The month clearly had it’s fair share of distractions, the onset of the Olympics being one of them, a resurgent (and ill-advised) desire to physically interact with authors near me being another, and the more critical being a failure of my backup schedule. All easily fixed by an off button, a mute button, and ‘buy another USB stick’ addition to the shopping list.
It’s getting close to cover-art reveal time for Descent: Diathesis so, all things going well, in a month of two there’ll be a cover to enfold the text. The hardback limited edition is up for printing first so, if you’re like me and enjoy the feel of a hardback and getting a discount, there’s a bit of a special offer going on here you should have a look at. Commercial over.
This month AI’s been getting under my skin. Not a personal attack mind you, or even sucking up my work and using to educate the machine that will kick me out of the market, but rather the inexorable rise of AI as a plug-in to software I already use. I’m not a Microsoft fan (for various reasons) so I can’t speak for them, but the current editing suite I have calmly and quietly folded in an on-line AI link to each and every app – word processing, spreadsheet and drawing – which nearly made the whole thing AI enabled without me knowing. Big problems as you know, AI + Author = no publishing, at least from any reputable publisher.
The drama was averted with a simple fix – don’t use the suite while I’m on-line – but that’s a bit like avoiding drowning by not having water in my home so, thankfully, a judicious tweak of cookie and antivirus software has killed off any link happening in future. The bigger issue is that newer versions of the suite, and software patches, incorporate the link to AI in a way that can’t be undone. Lesson? Keep the original copy of the app software (preferably on a CD, remember them?) so I can reload the original app when my machine needs replacing.
But (and you know with me there’s always a but).
WordPress has gotten into the act. Typing this in I now find that they’ve added an AI “assistant” that’s repeatedly telling me not to use complex words or unconfident words. I’m not convinced word with more than three syllables are complex, and despite a search of my thesaurus (yes, old school hardback one) I can’t find a more unlovely term for lack of confidence than unconfident, so perhaps the AI is more A than I. That aside it’s another small step into embedding an unwanted overseer into another part of human activity, and a further erosion of an author’s need to control and craft their own work.

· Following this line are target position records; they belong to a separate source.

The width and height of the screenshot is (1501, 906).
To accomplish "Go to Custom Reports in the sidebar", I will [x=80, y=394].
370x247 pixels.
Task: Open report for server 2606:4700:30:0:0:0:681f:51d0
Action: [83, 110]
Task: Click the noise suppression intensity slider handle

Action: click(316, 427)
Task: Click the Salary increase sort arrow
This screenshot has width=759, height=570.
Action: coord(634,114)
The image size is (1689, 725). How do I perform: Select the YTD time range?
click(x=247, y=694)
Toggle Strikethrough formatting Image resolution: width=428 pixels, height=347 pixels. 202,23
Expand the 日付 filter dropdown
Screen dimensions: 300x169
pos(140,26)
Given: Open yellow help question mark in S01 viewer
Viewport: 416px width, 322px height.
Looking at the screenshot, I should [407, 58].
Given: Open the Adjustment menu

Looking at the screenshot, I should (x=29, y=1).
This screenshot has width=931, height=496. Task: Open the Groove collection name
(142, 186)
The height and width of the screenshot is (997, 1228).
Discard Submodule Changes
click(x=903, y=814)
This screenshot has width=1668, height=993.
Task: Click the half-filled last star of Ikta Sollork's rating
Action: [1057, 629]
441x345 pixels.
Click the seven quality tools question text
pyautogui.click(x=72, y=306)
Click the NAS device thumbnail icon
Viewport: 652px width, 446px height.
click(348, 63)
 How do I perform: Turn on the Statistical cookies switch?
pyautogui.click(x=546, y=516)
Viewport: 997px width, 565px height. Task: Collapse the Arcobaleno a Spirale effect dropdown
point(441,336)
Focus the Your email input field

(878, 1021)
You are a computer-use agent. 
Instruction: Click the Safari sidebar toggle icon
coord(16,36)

In the case of WordPress specifically, does this mean that anything written on WordPress can’t be relied upon as being 100% the author’s work? Does it mean than any blog, post or note can’t be leveraged into a published work as it can’t be guaranteed it’s not partly AI derived? Maybe picking on WordPress is lazy of me, but can the same doubts be raised about any author using any software suite? Food for thought or nightmares perhaps, but what seems to be clear is that in the next five to ten years the whole question of “non-AI generated work” may be moot.
Anyway, enough of my ramblings for this month, I’ve got a book to write, an Olympic daydream to deluded myself with, and an automatic coffee maker calling my name – won’t be a minute HAL.